▶ Work instruction
Return all of the records below verbatim.

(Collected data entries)
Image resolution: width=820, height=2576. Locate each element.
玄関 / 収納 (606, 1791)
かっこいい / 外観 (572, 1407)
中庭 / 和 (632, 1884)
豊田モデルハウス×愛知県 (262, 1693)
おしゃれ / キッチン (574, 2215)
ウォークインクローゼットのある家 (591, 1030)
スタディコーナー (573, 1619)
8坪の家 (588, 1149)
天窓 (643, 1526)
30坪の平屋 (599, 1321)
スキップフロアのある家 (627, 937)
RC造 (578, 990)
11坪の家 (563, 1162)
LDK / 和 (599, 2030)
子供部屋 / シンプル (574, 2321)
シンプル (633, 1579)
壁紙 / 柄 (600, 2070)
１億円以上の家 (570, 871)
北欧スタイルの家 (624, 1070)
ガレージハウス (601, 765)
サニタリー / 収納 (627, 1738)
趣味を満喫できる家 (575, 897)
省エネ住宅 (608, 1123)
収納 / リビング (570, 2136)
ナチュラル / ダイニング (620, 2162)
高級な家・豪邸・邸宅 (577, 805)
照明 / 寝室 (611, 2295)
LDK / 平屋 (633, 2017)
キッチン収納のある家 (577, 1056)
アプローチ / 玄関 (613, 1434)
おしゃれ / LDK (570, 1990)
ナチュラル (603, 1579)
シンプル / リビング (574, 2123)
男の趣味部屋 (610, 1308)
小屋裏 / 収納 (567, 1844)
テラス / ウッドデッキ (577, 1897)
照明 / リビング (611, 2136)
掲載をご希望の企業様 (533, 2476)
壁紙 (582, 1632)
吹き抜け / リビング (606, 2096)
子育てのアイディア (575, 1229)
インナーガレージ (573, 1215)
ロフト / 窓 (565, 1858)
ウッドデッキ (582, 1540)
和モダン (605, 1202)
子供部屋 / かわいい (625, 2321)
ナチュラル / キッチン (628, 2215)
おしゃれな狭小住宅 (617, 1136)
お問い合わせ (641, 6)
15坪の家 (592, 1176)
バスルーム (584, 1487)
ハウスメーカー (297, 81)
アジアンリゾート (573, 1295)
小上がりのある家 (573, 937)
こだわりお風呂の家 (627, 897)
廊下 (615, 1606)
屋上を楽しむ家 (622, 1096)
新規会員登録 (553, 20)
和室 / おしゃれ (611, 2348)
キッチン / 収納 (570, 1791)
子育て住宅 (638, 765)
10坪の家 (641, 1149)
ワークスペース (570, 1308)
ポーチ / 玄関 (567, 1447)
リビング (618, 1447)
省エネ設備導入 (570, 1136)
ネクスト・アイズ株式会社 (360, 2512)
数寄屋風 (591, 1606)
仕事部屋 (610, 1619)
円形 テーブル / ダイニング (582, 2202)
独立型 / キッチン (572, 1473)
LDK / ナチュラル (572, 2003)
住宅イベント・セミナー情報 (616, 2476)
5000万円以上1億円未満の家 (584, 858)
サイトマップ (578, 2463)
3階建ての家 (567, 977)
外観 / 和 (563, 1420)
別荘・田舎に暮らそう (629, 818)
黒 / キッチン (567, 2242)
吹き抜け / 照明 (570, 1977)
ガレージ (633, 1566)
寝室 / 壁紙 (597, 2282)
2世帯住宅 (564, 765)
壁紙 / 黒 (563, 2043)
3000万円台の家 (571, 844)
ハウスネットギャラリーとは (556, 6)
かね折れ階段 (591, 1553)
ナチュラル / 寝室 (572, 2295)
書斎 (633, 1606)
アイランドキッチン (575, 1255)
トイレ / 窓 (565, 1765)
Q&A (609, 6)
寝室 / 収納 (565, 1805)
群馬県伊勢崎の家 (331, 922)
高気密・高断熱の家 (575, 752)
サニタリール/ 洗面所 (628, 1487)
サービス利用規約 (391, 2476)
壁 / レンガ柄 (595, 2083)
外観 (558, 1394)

▶ Answer to the exercise
Image resolution: width=820, height=2576. Locate each element.
玄関 / 収納 (606, 1791)
かっこいい / 外観 (572, 1407)
中庭 / 和 (632, 1884)
豊田モデルハウス×愛知県 (262, 1693)
おしゃれ / キッチン (574, 2215)
ウォークインクローゼットのある家 (591, 1030)
スタディコーナー (573, 1619)
8坪の家 (588, 1149)
天窓 (643, 1526)
30坪の平屋 (599, 1321)
スキップフロアのある家 (627, 937)
RC造 (578, 990)
11坪の家 (563, 1162)
LDK / 和 (599, 2030)
子供部屋 / シンプル (574, 2321)
シンプル (633, 1579)
壁紙 / 柄 (600, 2070)
１億円以上の家 (570, 871)
北欧スタイルの家 (624, 1070)
ガレージハウス (601, 765)
サニタリー / 収納 (627, 1738)
趣味を満喫できる家 (575, 897)
省エネ住宅 (608, 1123)
収納 / リビング (570, 2136)
ナチュラル / ダイニング (620, 2162)
高級な家・豪邸・邸宅 (577, 805)
照明 / 寝室 (611, 2295)
LDK / 平屋 (633, 2017)
キッチン収納のある家 (577, 1056)
アプローチ / 玄関 (613, 1434)
おしゃれ / LDK (570, 1990)
ナチュラル (603, 1579)
シンプル / リビング (574, 2123)
男の趣味部屋 (610, 1308)
小屋裏 / 収納 (567, 1844)
テラス / ウッドデッキ (577, 1897)
照明 / リビング (611, 2136)
掲載をご希望の企業様 (533, 2476)
壁紙 (582, 1632)
吹き抜け / リビング (606, 2096)
子育てのアイディア (575, 1229)
インナーガレージ (573, 1215)
ロフト / 窓 (565, 1858)
ウッドデッキ (582, 1540)
和モダン (605, 1202)
子供部屋 / かわいい (625, 2321)
ナチュラル / キッチン (628, 2215)
おしゃれな狭小住宅 (617, 1136)
お問い合わせ (641, 6)
15坪の家 (592, 1176)
バスルーム (584, 1487)
ハウスメーカー (297, 81)
アジアンリゾート (573, 1295)
小上がりのある家 (573, 937)
こだわりお風呂の家 (627, 897)
廊下 (615, 1606)
屋上を楽しむ家 (622, 1096)
新規会員登録 (553, 20)
和室 / おしゃれ (611, 2348)
キッチン / 収納 (570, 1791)
子育て住宅 (638, 765)
10坪の家 (641, 1149)
ワークスペース (570, 1308)
ポーチ / 玄関 (567, 1447)
リビング (618, 1447)
省エネ設備導入 (570, 1136)
ネクスト・アイズ株式会社 (360, 2512)
数寄屋風 (591, 1606)
仕事部屋 (610, 1619)
円形 テーブル / ダイニング (582, 2202)
独立型 / キッチン (572, 1473)
LDK / ナチュラル (572, 2003)
住宅イベント・セミナー情報 (616, 2476)
5000万円以上1億円未満の家 (584, 858)
サイトマップ (578, 2463)
3階建ての家 (567, 977)
外観 / 和 (563, 1420)
別荘・田舎に暮らそう (629, 818)
黒 / キッチン (567, 2242)
吹き抜け / 照明 (570, 1977)
ガレージ (633, 1566)
寝室 / 壁紙 (597, 2282)
2世帯住宅 (564, 765)
壁紙 / 黒 (563, 2043)
3000万円台の家 (571, 844)
ハウスネットギャラリーとは (556, 6)
かね折れ階段 (591, 1553)
ナチュラル / 寝室 (572, 2295)
書斎 (633, 1606)
アイランドキッチン (575, 1255)
トイレ / 窓 (565, 1765)
Q&A (609, 6)
寝室 / 収納 (565, 1805)
群馬県伊勢崎の家 (331, 922)
高気密・高断熱の家 (575, 752)
サニタリール/ 洗面所 (628, 1487)
サービス利用規約 (391, 2476)
壁 / レンガ柄 (595, 2083)
外観 (558, 1394)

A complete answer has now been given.